• **Instruction**
Copy the lines below word for word, starting at the line that contains "The height and width of the screenshot is (638, 1539)." and ending at the line that contains "click(x=1279, y=52)".

• **Input material**
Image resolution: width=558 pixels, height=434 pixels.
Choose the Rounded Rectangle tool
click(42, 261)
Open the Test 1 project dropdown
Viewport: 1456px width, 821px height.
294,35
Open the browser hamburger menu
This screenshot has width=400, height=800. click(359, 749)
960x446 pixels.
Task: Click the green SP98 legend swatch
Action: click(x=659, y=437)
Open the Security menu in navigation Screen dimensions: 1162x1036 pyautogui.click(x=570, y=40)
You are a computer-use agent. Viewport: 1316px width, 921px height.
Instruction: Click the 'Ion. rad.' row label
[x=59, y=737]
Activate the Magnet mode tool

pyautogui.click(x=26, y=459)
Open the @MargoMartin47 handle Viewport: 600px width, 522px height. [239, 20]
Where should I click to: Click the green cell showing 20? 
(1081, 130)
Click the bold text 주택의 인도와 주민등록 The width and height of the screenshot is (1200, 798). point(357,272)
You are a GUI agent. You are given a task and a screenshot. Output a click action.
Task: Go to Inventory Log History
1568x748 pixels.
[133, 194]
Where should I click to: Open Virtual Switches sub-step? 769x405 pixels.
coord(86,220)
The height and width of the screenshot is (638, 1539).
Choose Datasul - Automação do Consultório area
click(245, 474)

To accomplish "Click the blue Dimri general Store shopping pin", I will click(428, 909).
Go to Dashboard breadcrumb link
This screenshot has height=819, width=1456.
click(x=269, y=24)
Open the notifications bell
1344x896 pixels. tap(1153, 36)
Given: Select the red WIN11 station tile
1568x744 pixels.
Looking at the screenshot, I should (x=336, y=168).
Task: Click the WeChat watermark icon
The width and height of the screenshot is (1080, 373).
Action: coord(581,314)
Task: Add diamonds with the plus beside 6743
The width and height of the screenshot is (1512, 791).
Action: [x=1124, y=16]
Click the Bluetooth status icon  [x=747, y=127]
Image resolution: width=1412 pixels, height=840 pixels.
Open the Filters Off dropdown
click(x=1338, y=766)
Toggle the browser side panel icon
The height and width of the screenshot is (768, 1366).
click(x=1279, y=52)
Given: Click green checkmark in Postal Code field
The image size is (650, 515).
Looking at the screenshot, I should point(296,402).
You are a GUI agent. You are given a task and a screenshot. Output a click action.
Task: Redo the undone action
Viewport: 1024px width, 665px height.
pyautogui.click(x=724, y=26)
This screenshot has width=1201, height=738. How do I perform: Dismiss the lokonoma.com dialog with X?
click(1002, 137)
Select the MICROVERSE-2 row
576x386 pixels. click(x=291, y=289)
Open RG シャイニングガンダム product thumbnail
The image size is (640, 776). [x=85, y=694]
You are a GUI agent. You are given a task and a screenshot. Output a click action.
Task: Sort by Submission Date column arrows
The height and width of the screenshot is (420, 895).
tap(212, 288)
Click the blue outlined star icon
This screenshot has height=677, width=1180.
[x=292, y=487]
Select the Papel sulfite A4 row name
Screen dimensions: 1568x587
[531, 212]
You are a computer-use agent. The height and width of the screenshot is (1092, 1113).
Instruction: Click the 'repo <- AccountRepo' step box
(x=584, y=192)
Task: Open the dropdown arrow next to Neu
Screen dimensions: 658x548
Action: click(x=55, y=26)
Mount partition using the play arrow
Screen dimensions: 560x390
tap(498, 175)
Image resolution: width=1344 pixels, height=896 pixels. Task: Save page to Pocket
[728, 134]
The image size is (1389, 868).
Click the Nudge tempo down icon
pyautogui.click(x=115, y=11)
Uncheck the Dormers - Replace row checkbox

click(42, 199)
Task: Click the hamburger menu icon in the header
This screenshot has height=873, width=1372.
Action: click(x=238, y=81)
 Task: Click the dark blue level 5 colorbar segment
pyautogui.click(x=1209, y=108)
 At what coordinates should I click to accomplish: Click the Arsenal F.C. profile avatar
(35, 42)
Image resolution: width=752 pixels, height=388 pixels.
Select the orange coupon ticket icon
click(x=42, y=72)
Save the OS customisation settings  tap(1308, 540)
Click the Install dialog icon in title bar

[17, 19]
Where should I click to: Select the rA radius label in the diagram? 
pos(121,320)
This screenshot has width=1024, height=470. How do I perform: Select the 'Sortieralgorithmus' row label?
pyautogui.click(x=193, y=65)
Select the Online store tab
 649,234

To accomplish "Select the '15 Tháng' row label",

• **Reply**
The height and width of the screenshot is (638, 1539).
Choose Datasul - Automação do Consultório area
click(245, 474)

To accomplish "Click the blue Dimri general Store shopping pin", I will click(428, 909).
Go to Dashboard breadcrumb link
This screenshot has height=819, width=1456.
click(x=269, y=24)
Open the notifications bell
1344x896 pixels. tap(1153, 36)
Given: Select the red WIN11 station tile
1568x744 pixels.
Looking at the screenshot, I should (x=336, y=168).
Task: Click the WeChat watermark icon
The width and height of the screenshot is (1080, 373).
Action: coord(581,314)
Task: Add diamonds with the plus beside 6743
The width and height of the screenshot is (1512, 791).
Action: [x=1124, y=16]
Click the Bluetooth status icon  [x=747, y=127]
Image resolution: width=1412 pixels, height=840 pixels.
Open the Filters Off dropdown
click(x=1338, y=766)
Toggle the browser side panel icon
The height and width of the screenshot is (768, 1366).
click(x=1279, y=52)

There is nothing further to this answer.